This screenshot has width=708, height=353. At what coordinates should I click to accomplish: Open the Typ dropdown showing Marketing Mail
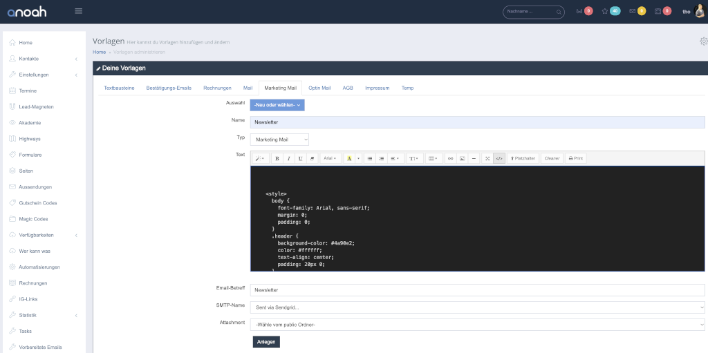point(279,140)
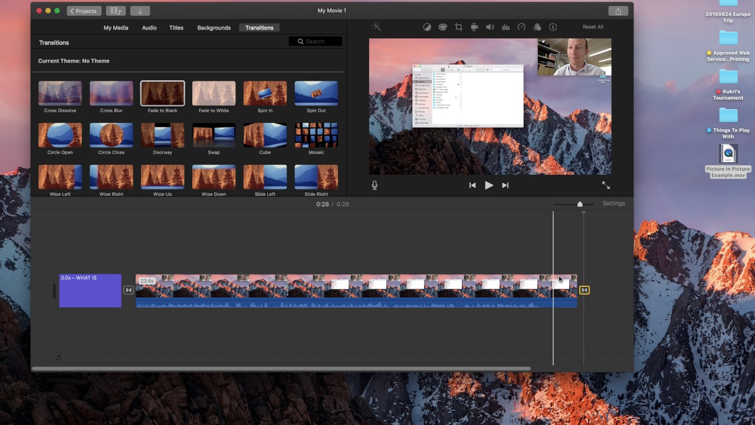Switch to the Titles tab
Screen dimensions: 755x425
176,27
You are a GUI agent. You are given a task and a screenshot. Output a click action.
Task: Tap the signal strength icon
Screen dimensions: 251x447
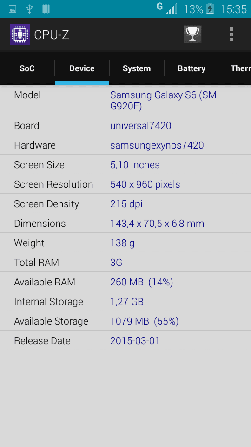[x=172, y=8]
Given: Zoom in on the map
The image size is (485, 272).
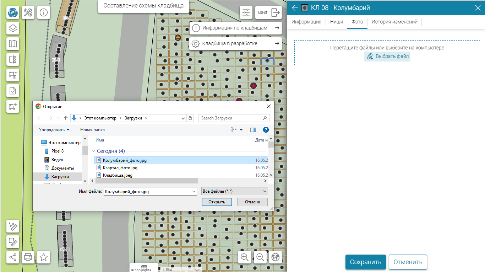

* EXERCISE *
Pictures are to be left out; everything else in the entries is reproduced verbatim.

* EXERCISE RESULT *
This screenshot has width=708, height=353. At what coordinates should I click to accomplish: Open the Typ dropdown showing Marketing Mail
point(279,140)
Switch to the Titles tab
Screen dimensions: 755x425
176,27
You are a GUI agent. You are given a task and a screenshot. Output a click action.
Task: Tap the signal strength icon
Screen dimensions: 251x447
[x=172, y=8]
Given: Zoom in on the map
The image size is (485, 272).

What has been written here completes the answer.